El refectorio era una habitación enorme y tenebrosa de techo bajo, y, sobre dos largas mesas, humeaban grandes fuentes de algo caliente, que, sin embargo, y con mucha congoja por mi parte, despedía un olor muy poco apetecible. Presencié una manifestación colectiva de disgusto cuando llegaron los vapores de la colación al olfato de las destinatarias. Desde las filas más avanzadas, las muchachas altas de la primera clase, se elevó el susurro:
—¡Repugnante! ¡La avena está quemada otra vez!
—¡Silencio! —ordenó una voz, no la de la señorita Miller, sino de una de las profesoras principales, una figura pequeña y morena, elegantemente vestida, pero de aspecto algo malhumorado, que se instaló en la cabecera de una mesa, mientras que una señora más robusta presidía otra. Busqué inútilmente a la que había visto la noche anterior, pero no se la veía. La señorita Miller ocupaba el otro extremo de la mesa en la que yo me había sentado, y una extraña señora mayor de aspecto extranjero, la profesora de francés, como supe más adelante, se sentó en el lugar correspondiente de la otra mesa. Bendijimos la mesa con una larga oración y cantamos un himno; una criada trajo té para las profesoras y empezó la comida.
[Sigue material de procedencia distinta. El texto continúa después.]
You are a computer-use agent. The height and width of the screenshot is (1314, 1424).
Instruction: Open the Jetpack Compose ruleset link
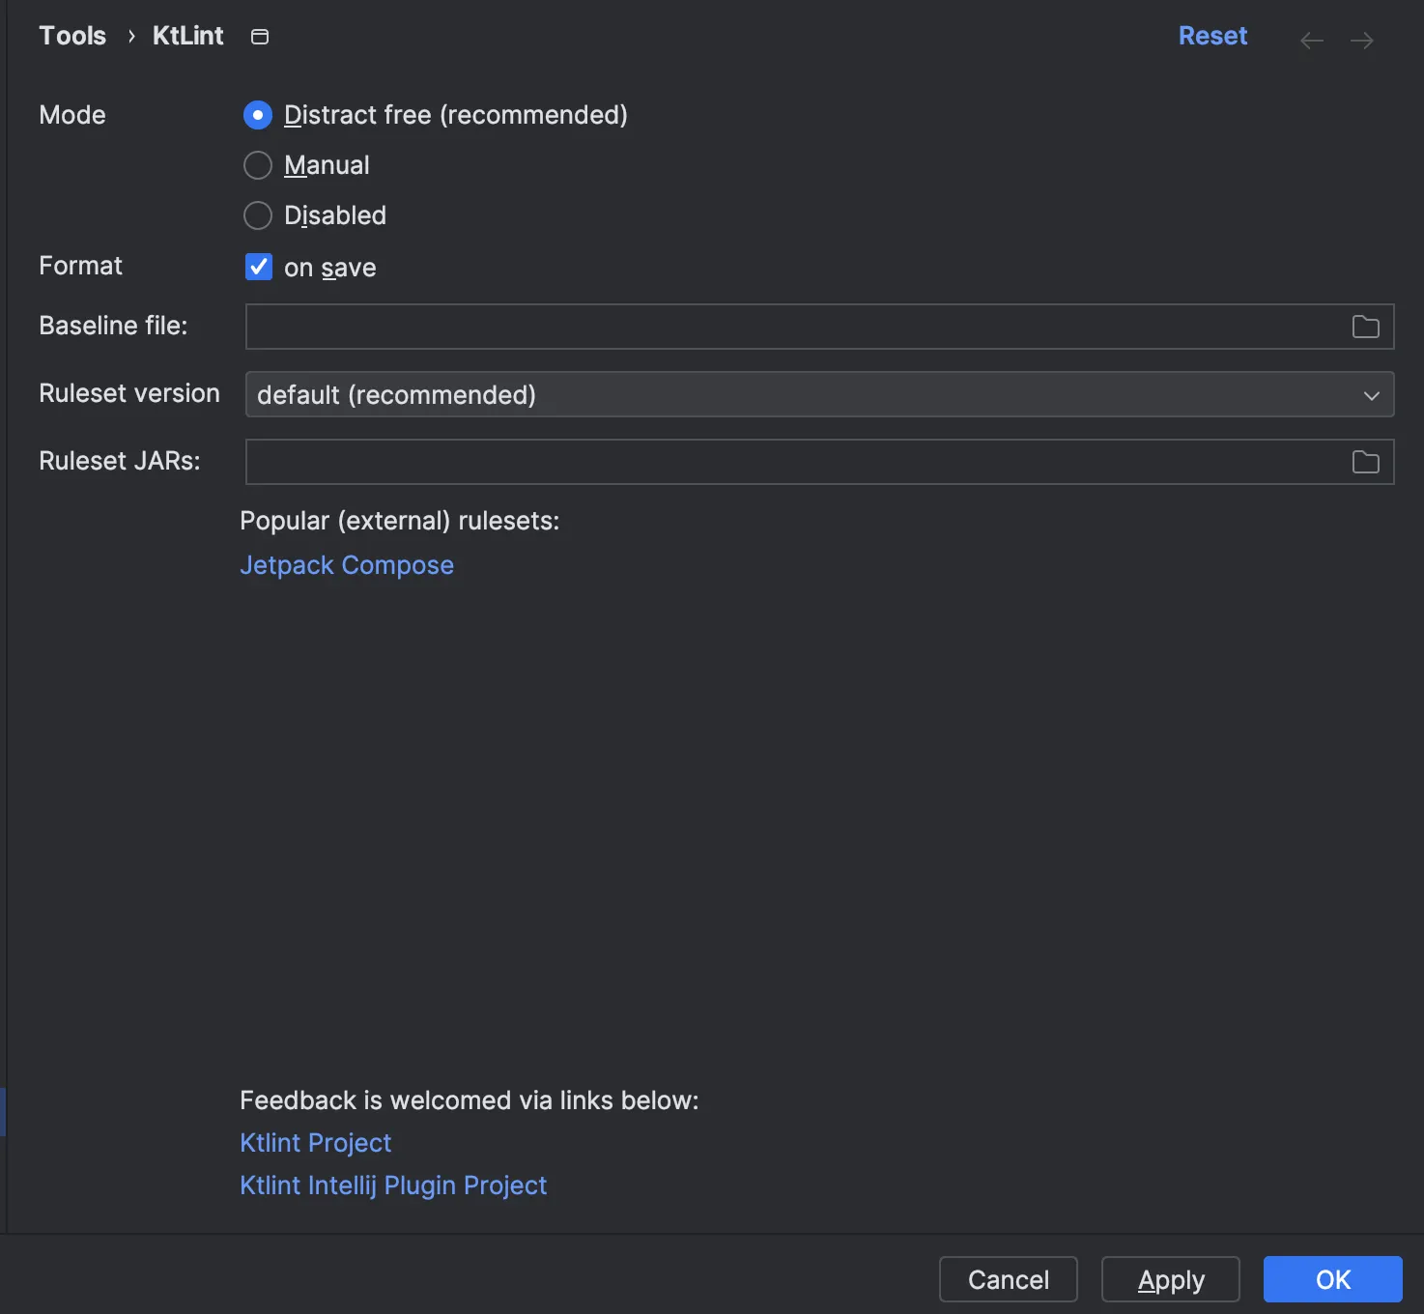click(x=347, y=565)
Famélica y algo desmayada, devoré una cucharada o dos de mi ración sin pensar en el sabor, pero una vez aplacada el hambre más acuciante, me di cuenta de que tenía delante un rancho nauseabundo, pues la avena quemada es casi tan mala como las patatas podridas: ni la misma inanición la hace tragable. Las cucharas se movieron con lentitud, y vi cómo cada muchacha probaba la comida e intentaba tragarla, pero, en la mayoría de los casos, desistieron enseguida. Se había acabado el desayuno y nadie había desayunado. Dimos las gracias al Señor por lo que no habíamos recibido, cantamos otro himno y salimos del refectorio hacia el aula. Yo estaba entre las últimas en salir y, al pasar por las mesas, vi a una de las profesoras coger una fuente de la sopa y probarla; luego miró a las demás y todos los rostros mostraban descontento, y una de ellas, la corpulenta, susurró:
—¡Qué mejunje más abominable! ¡Qué vergüenza!
Durante el cuarto de hora que pasó antes de reanudar las clases, hubo un gran barullo en el aula. En este espacio de tiempo, parecía permitirse hablar en voz alta con toda libertad, y se aprovecharon las muchachas de este privilegio. Toda la conversación versó sobre el desayuno, vilipendiado por todas por igual. ¡Pobres criaturas! Era su único consuelo. La señorita Miller era la única profesora presente en el aula y estaba rodeada de un grupo de chicas mayores, que hablaban con gesto grave y hosco. Oí a algunos labios pronunciar el nombre del señor Brocklehurst, lo que provocó que la señorita Miller moviera la cabeza con desaprobación. Sin embargo, no se esforzó mucho por frenar la ira de todas, ya que seguramente la compartía.